Página »
########

Ele foi acusado de pedir propina de R$ 25 milhões para beneficiar
empresas do setor de rastreamento de veículos quando era ministro.
Indicado pelo ex-governador Jaques Wagner (PT-BA), em 2014, o
conselheiro foi afastado depois que virou réu por corrupção passiva. O
senador Agripino Maia (DEM-RN) teria influenciado a mudança de parecer
do TCE do Rio Grande do Norte, favorecendo a OAS na construção do
estádio Arena das Dunas para a Copa do Mundo de 2014, de acordo com
denúncia da Procuradoria-Geral da República, acatada pelo Supremo
Tribunal Federal (STF). A operação atingiu também a cúpula do TCU. O
filho do ministro Aroldo Cedraz (ex-deputado federal da Bahia pelo PFL,
hoje DEM), o advogado Tiago Cedraz, passou a ser investigado em 2015
depois de o dono da empreiteira UTC Engenharia, Ricardo Pessoa, ter dito
que o contratou para obter dados de difícil acesso na corte e para
comprar uma decisão referente à usina nuclear Angra 3. Procurados pela
reportagem da Pública, todos negam as acusações. (Leia o que dizem os citados)
Tudo dominado
Os tribunais de contas estaduais possuem sete conselheiros.
Quatro são escolhidos pelo voto dos deputados; um, livremente pelo
governador; e os outros dois, também pelo governador, mas têm de ser
auditores e procuradores do Ministério Público de Contas.
Procurador do Ministério Público junto ao TCU e presidente
da Associação Nacional do Ministério Público de Contas (Ampcon), Júlio
Marcelo de Oliveira – conhecido por ser o autor da representação que levou à reprovação das contas de 2014 da ex-presidente Dilma Rousseff (PT) por fraude fiscal
–, alerta que, quanto mais tempo o mesmo grupo político permanece no
poder de um estado, mais influência ele tem no tribunal de contas.
É o caso, por exemplo, de Minas Gerais. O PSDB
permaneceu no governo por 12 anos, de janeiro de 2003 a janeiro de 2015.
Todos os membros do órgão mineiro são ligados aos ex-governadores
tucanos Aécio Neves e Antonio Anastasia: os ex-deputados Mauri Torres
(PSDB), José Alves Viana (DEM), Wanderley Ávila (PSDB) e Sebastião
Helvécio (PDT) foram indicados pela Assembleia Legislativa. Já os dois
cargos técnicos, ocupados por Cláudio Terrão e Gilberto Pinto Dinis,
foram nomeação de Anastasia.

########

Instruções das tarefas »
a. De acordo com o texto sobre os tribunais de contas, por quanto tempo o PSDB permaneceu no governo de Minas Gerais?
b. Escreva a continuação do texto sobre os tribunais de contas a partir da última frase apresentada.

Itens do conjunto de dados:
########

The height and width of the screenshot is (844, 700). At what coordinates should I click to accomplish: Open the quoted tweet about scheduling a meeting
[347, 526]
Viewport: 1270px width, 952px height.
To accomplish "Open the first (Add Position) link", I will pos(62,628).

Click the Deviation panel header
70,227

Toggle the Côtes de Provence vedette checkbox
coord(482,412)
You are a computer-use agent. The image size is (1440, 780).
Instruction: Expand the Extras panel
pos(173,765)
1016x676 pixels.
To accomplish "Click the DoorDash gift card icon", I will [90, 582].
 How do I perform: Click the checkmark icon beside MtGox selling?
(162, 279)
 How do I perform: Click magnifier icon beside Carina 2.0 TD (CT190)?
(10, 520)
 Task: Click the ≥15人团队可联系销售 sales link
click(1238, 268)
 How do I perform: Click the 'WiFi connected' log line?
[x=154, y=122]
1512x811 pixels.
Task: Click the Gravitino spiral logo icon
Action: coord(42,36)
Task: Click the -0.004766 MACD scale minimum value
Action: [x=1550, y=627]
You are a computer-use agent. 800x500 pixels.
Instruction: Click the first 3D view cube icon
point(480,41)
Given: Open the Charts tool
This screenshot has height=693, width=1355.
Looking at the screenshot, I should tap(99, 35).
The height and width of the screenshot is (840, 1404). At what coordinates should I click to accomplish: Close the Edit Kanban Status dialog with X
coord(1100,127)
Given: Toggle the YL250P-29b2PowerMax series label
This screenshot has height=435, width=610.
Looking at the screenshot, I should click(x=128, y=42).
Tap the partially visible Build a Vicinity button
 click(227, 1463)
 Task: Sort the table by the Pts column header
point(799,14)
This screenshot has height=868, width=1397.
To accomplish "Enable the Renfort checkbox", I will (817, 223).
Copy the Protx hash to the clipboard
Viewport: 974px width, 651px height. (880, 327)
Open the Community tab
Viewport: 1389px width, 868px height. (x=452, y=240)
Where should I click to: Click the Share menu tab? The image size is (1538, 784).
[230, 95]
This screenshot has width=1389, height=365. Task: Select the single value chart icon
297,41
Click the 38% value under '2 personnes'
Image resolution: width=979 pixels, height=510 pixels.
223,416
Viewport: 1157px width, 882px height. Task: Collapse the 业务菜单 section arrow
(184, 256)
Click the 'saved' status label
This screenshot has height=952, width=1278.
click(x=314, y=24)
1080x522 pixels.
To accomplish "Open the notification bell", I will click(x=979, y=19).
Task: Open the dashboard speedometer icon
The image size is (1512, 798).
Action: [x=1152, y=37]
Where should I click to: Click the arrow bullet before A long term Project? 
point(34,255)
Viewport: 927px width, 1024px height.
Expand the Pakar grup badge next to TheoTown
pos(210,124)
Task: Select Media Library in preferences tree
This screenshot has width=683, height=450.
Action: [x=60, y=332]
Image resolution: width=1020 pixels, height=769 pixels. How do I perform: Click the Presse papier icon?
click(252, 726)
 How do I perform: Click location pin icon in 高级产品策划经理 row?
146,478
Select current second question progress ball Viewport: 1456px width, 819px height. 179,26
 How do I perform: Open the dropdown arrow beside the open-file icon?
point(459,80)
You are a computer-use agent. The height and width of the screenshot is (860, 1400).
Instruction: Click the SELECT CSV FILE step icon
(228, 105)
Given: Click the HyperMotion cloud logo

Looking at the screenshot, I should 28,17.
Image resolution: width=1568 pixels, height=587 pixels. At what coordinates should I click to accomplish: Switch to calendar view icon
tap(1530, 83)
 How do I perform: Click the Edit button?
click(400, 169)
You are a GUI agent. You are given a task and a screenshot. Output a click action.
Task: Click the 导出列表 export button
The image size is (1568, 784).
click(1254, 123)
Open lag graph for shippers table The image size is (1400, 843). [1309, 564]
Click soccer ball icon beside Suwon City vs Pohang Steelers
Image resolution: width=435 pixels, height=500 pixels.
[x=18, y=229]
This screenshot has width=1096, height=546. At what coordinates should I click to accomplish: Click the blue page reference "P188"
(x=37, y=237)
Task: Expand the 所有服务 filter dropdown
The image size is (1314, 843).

########

Respostas em ordem »
a. Por 12 anos, de janeiro de 2003 a janeiro de 2015.

b.
O levantamento da ONG Transparência Brasil que avaliou a
vida pregressa de todos os membros das cortes dos tribunais de contas na
ativa em 2016 traz a informação de que, no grupo de conselheiros que
jamais ocuparam cargo eletivo nem foram secretários de governo, 6%
respondem a processo na Justiça. Já entre os conselheiros que são
políticos profissionais, a porcentagem sobe para 27%.
Políticos que perderam o mandato, que estão achando difícil
se reeleger, ou que querem aumentar o poder político da família, sendo
substituídos na Assembleia pelo filho ou mulher, por exemplo, cobiçam as
vagas de conselheiros de contas. Ali, recebem diversos benefícios, como
foro privilegiado, cargo vitalício, salários altos – o salário-base é
de R$ 30.471 –, além de gratificações e outras vantagens.
Juntos, os tribunais de contas custam mais de R$ 10 bilhões
aos cofres públicos, de acordo com o procurador Júlio Marcelo de
Oliveira. Os cargos de conselheiros são equivalentes aos dos
desembargadores, e os ministros do TCU são equiparados pela Constituição
Federal aos ministros do Supremo Tribunal de Justiça (STJ). Os membros
dos órgãos de controle estão regidos pela Lei Orgânica da Magistratura.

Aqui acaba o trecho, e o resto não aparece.